Гляжу в окно, в котором плещет лето.

Вновь умоляю: память, береги

Мальчишеское ощущенье это.

 

Я не хочу быть нудным ворчуном,

Размениваясь на дела и вещи.

Я распахну рассветное окно,

А там, в тумане – паруса трепещут!

 

ИЗ ЛИРИЧЕСКОЙ ПОЭМЫ «ВЗРОСЛЕНИЕ»

 

В телефонных гудках зашифровано длинное «Му-у-у».

Там коровы мычат, да стрекочут сверчки по соседству.

Глуховатую трубку я вновь с рычага подниму,

Чтоб услышать парное и памятно-тёплое детство.

 

Я с дворовой шпаной не мотался, как будто телок.

Было ясно шпане, что с таким точно каши не сваришь.

Трусоват и застенчив, но вкусно варил котелок

И блокнот для заметок в ту пору – мой верный товарищ.

 

Разномастные мысли бессвязно метались в мозгу.

Я взрослел вместе с ними. Они становились стихами.

И на школьных линейках срывались восторженно с губ

В час, когда демократы сдавали страну с потрохами.

 

А мычащая даль, где стрекочут сверчки по утрам,

Всё тускнее с годами, длинней немота меж гудками.

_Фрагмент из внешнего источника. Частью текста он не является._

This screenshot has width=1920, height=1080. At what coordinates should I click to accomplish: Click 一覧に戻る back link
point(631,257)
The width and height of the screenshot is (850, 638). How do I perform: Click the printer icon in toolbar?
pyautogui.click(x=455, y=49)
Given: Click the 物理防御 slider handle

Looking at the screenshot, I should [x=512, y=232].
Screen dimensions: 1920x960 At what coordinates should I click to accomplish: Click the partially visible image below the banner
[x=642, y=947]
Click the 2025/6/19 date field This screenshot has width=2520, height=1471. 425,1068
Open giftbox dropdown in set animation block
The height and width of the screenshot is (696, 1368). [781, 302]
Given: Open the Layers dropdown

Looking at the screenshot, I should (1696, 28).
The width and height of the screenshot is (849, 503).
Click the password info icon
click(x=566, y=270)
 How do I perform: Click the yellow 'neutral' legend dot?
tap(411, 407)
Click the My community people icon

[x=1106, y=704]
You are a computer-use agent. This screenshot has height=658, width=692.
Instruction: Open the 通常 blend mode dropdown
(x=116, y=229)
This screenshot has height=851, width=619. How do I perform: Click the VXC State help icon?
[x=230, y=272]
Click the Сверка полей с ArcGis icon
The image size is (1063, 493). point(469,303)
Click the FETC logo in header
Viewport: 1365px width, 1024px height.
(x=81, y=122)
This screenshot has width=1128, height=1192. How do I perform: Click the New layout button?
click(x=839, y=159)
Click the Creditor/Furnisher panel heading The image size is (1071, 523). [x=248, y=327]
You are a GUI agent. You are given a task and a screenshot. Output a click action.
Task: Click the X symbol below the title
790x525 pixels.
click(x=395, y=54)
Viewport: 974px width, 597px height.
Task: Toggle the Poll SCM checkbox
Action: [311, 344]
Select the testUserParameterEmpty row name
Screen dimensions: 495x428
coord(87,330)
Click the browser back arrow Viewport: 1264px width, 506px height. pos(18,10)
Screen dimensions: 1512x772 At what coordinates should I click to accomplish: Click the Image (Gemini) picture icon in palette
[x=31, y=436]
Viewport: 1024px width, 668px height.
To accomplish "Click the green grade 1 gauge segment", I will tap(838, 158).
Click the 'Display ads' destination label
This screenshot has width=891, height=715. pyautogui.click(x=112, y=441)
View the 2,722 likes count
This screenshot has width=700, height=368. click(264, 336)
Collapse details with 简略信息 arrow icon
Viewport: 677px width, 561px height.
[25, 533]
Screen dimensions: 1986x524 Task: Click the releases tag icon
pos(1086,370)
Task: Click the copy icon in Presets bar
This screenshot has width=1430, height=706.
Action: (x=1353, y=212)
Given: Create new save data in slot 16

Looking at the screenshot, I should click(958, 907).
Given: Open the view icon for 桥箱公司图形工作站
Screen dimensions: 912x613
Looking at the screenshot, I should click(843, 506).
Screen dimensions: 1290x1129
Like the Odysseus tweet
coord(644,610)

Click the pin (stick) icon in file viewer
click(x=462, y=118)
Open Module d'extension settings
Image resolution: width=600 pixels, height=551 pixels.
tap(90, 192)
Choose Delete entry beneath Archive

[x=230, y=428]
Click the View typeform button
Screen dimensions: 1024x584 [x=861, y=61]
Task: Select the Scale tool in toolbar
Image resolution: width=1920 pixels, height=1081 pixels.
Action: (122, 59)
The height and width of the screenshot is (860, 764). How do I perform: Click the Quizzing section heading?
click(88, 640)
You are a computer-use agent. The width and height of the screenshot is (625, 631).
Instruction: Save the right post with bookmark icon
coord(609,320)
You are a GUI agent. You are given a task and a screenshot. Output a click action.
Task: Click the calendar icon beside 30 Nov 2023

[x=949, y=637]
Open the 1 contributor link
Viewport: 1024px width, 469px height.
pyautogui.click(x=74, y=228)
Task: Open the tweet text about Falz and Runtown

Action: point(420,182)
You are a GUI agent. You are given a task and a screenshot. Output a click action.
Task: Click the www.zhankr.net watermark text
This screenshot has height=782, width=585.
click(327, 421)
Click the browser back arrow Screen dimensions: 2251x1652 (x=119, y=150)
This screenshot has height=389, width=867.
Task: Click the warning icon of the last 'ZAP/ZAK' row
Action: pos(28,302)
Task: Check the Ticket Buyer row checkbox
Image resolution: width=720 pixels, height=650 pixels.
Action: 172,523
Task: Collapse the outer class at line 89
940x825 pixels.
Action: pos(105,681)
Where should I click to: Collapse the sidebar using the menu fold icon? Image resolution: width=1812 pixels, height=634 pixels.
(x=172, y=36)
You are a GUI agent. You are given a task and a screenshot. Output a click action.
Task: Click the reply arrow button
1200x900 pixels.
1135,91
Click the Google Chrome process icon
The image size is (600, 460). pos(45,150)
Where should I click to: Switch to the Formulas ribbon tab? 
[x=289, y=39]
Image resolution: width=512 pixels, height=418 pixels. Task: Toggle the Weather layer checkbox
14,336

Жизнь настырно стирает из памяти все номера,

По которым звонил. Я звоню только папе и маме.

 

Из холодного пластика слышится долгое «Му-у-у».

И тревожит меня, что грядущий звонок – слишком краткий.

Даже эти стихи, непонятные мне самому,

Как недавнее детство, рифмуются в старой тетрадке.